**Task goal**
Excluding all pictures, please output the listing exactly.

**Records to use**
▽
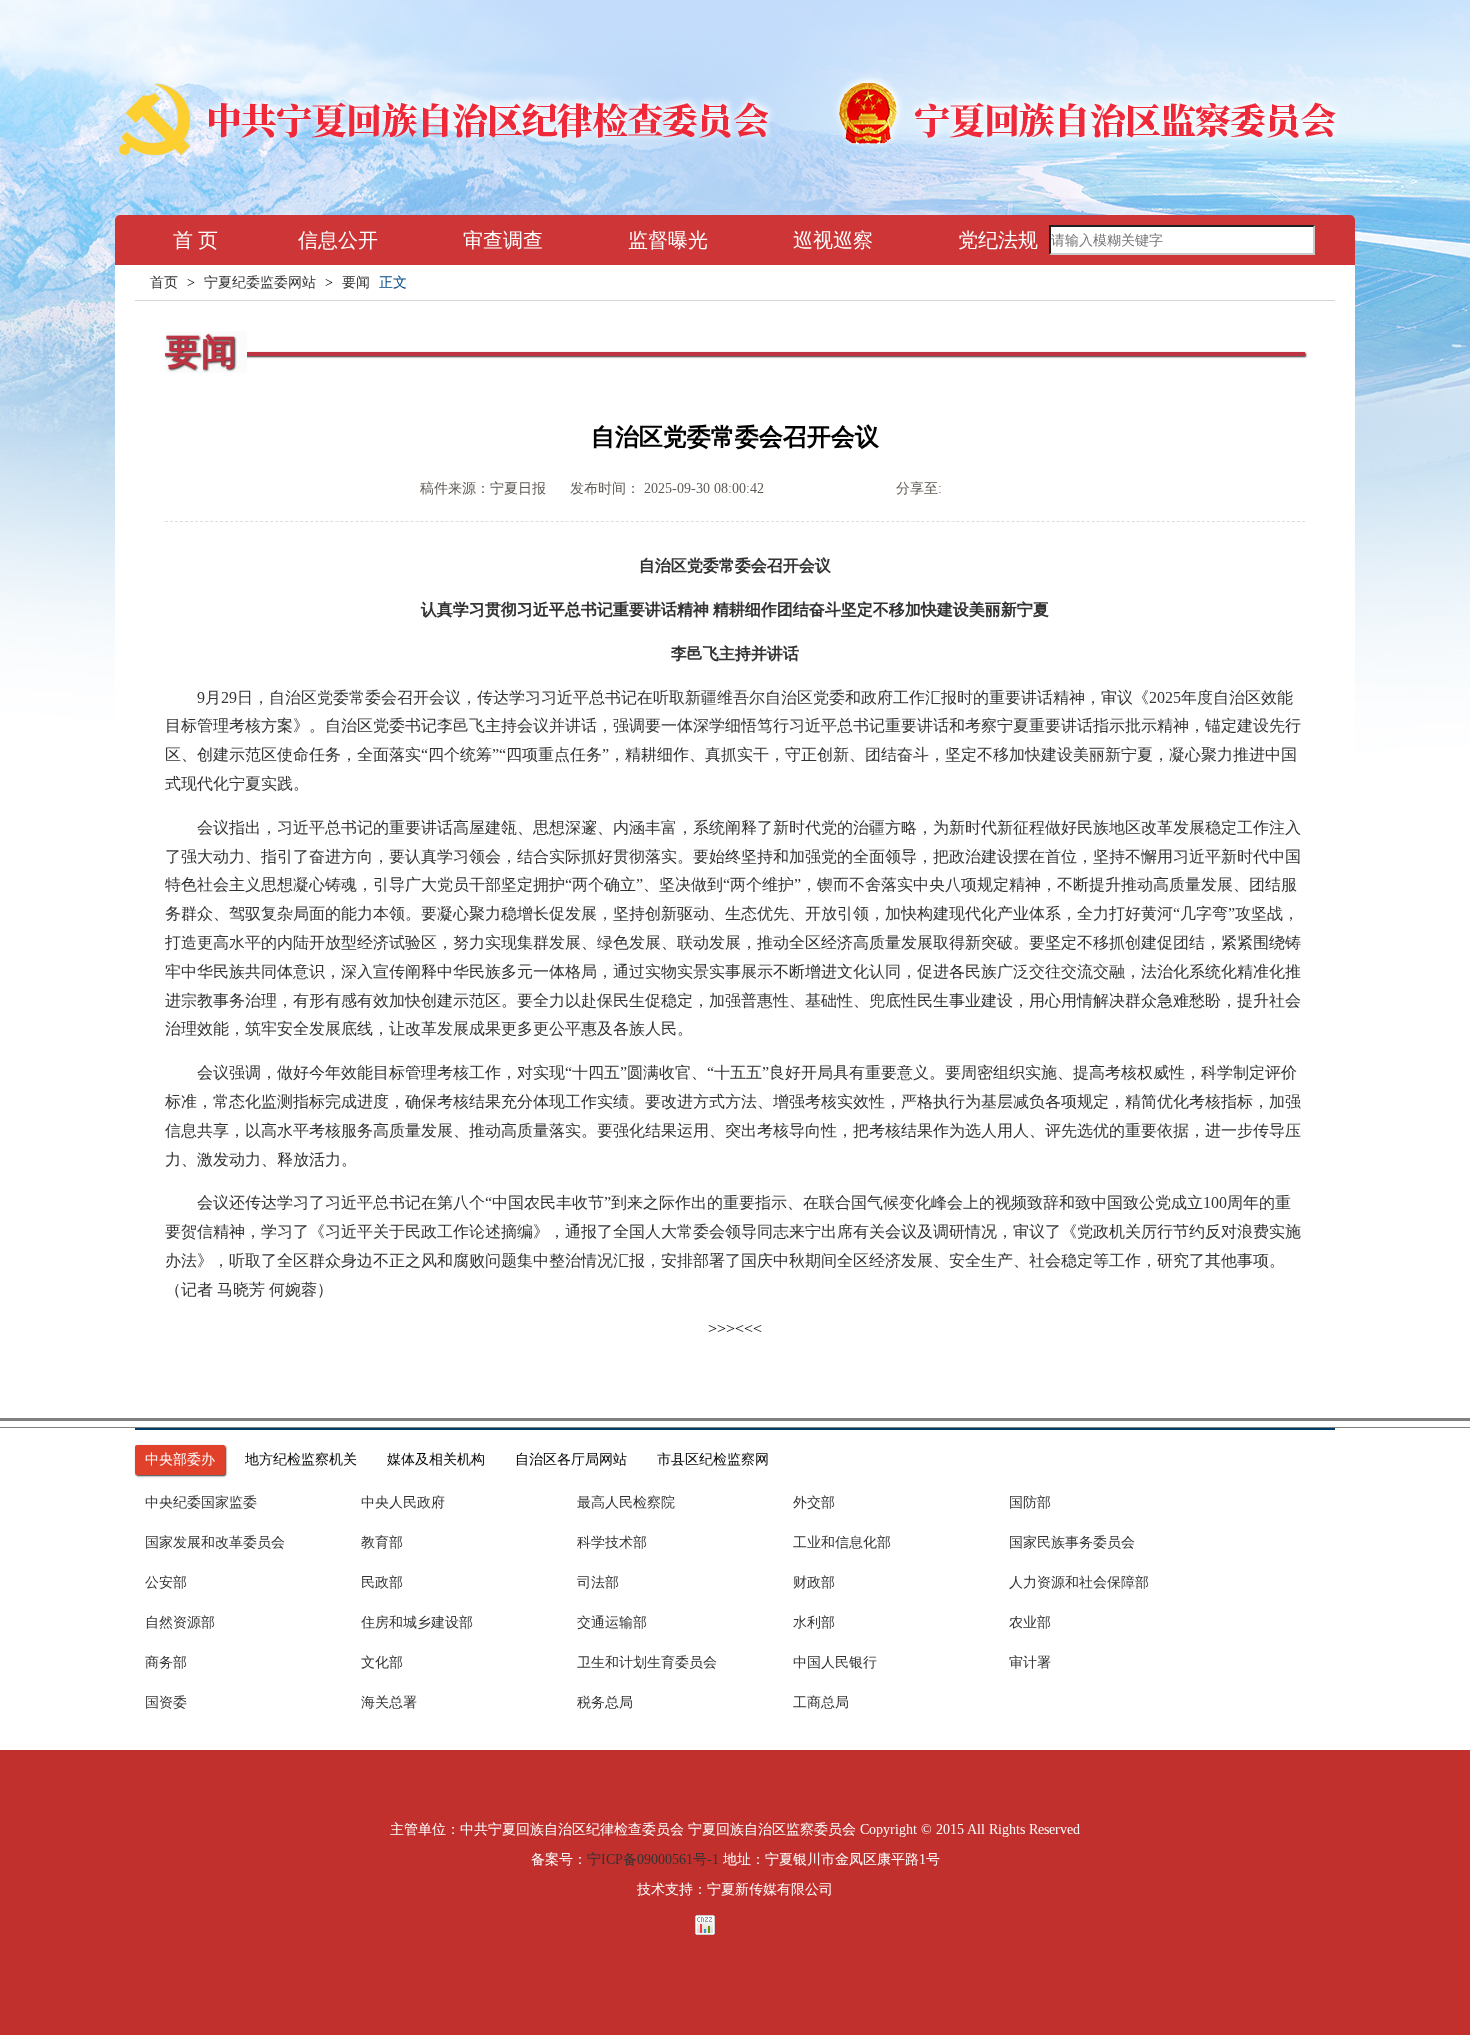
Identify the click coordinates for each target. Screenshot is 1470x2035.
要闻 (356, 282)
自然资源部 (180, 1622)
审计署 (1030, 1662)
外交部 (814, 1502)
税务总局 (605, 1702)
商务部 (166, 1662)
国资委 (166, 1702)
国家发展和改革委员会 (215, 1542)
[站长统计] (735, 1925)
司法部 (598, 1582)
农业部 (1030, 1622)
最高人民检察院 (626, 1502)
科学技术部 (612, 1542)
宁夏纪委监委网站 (260, 282)
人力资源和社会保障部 (1079, 1582)
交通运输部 (612, 1622)
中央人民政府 (403, 1502)
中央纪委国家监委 (201, 1502)
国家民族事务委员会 (1072, 1542)
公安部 (166, 1582)
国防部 (1030, 1502)
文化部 (382, 1662)
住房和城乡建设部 (417, 1622)
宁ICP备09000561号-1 (653, 1859)
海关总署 (389, 1702)
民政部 (382, 1582)
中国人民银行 (835, 1662)
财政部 (814, 1582)
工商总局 (821, 1702)
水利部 (814, 1622)
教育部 (382, 1542)
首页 (164, 282)
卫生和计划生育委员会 (647, 1662)
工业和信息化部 (842, 1542)
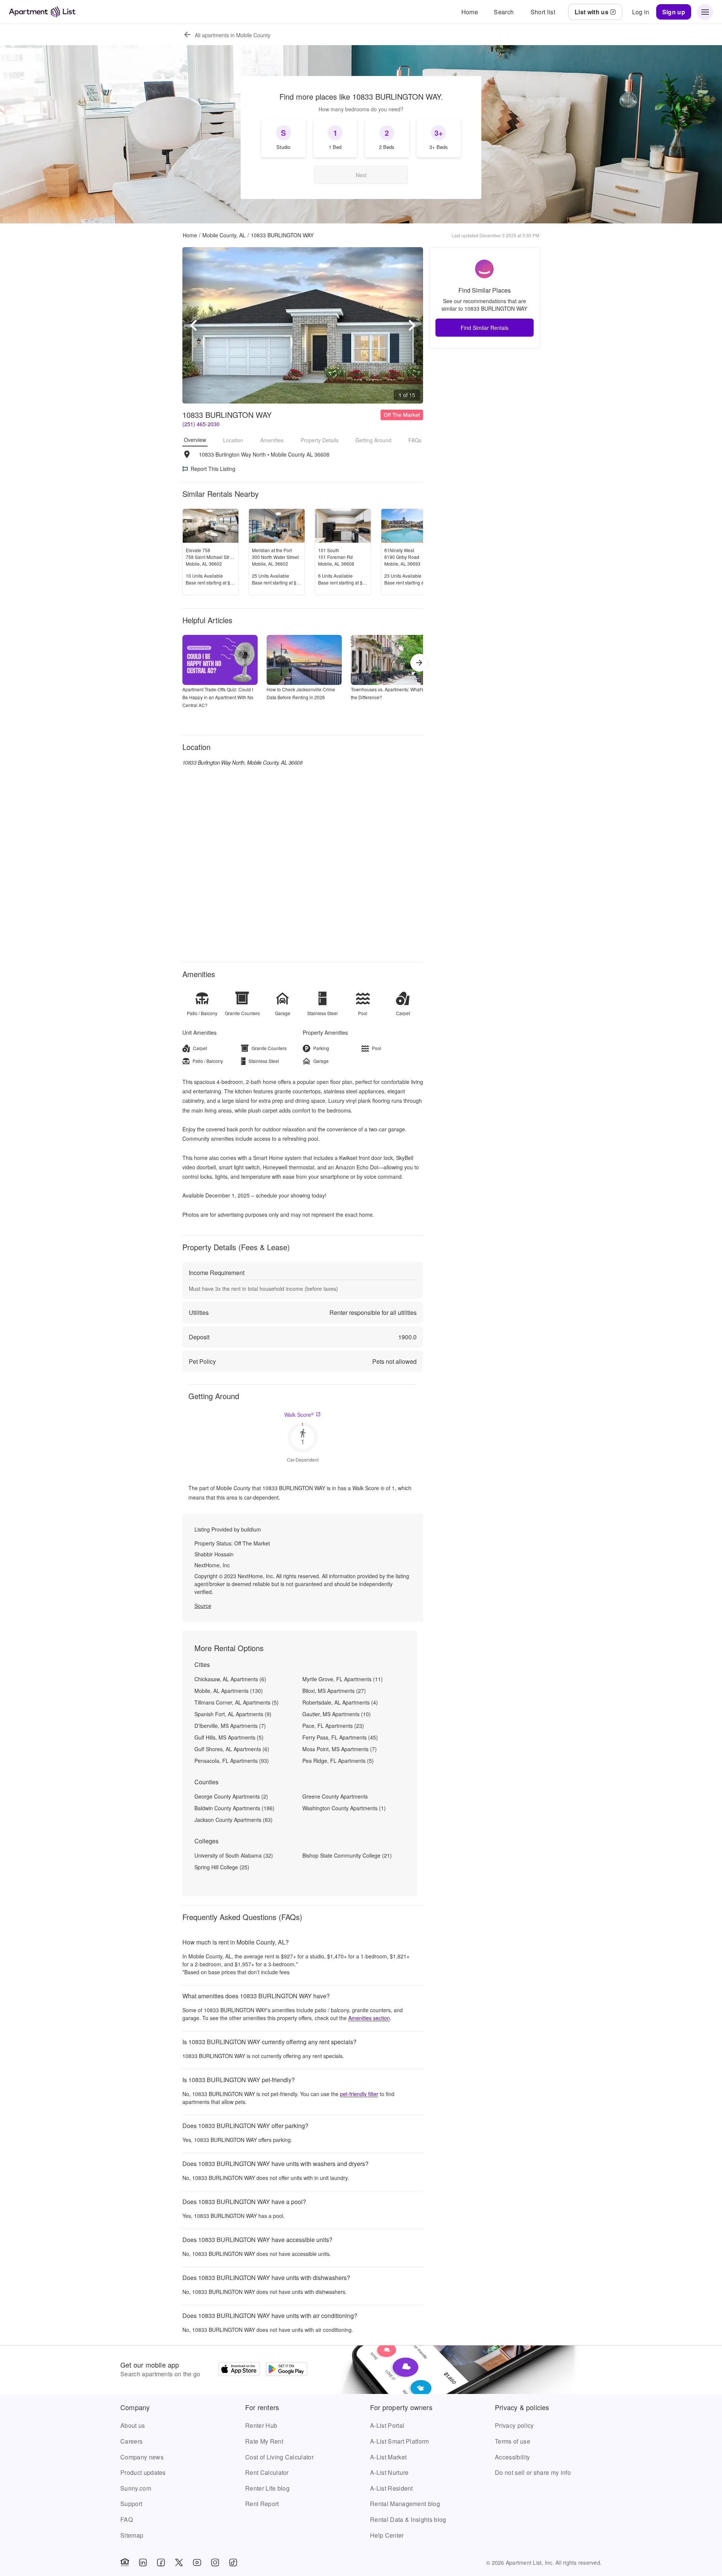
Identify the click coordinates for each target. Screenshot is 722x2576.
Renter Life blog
△
**Response to this task**
Identify the click coordinates for each target. Screenshot is 1470x2035.
要闻 (356, 282)
自然资源部 (180, 1622)
审计署 (1030, 1662)
外交部 (814, 1502)
税务总局 (605, 1702)
商务部 (166, 1662)
国资委 (166, 1702)
国家发展和改革委员会 (215, 1542)
[站长统计] (735, 1925)
司法部 (598, 1582)
农业部 (1030, 1622)
最高人民检察院 (626, 1502)
科学技术部 (612, 1542)
宁夏纪委监委网站 (260, 282)
人力资源和社会保障部 (1079, 1582)
交通运输部 (612, 1622)
中央人民政府 (403, 1502)
中央纪委国家监委 (201, 1502)
国家民族事务委员会 (1072, 1542)
公安部 (166, 1582)
国防部 (1030, 1502)
文化部 (382, 1662)
住房和城乡建设部 (417, 1622)
宁ICP备09000561号-1 (653, 1859)
海关总署 (389, 1702)
民政部 (382, 1582)
中国人民银行 (835, 1662)
财政部 (814, 1582)
工商总局 (821, 1702)
水利部 (814, 1622)
教育部 (382, 1542)
首页 (164, 282)
卫生和计划生育委员会 (647, 1662)
工业和信息化部 (842, 1542)
Identify the click coordinates for each target. Screenshot is 722x2576.
Renter Life blog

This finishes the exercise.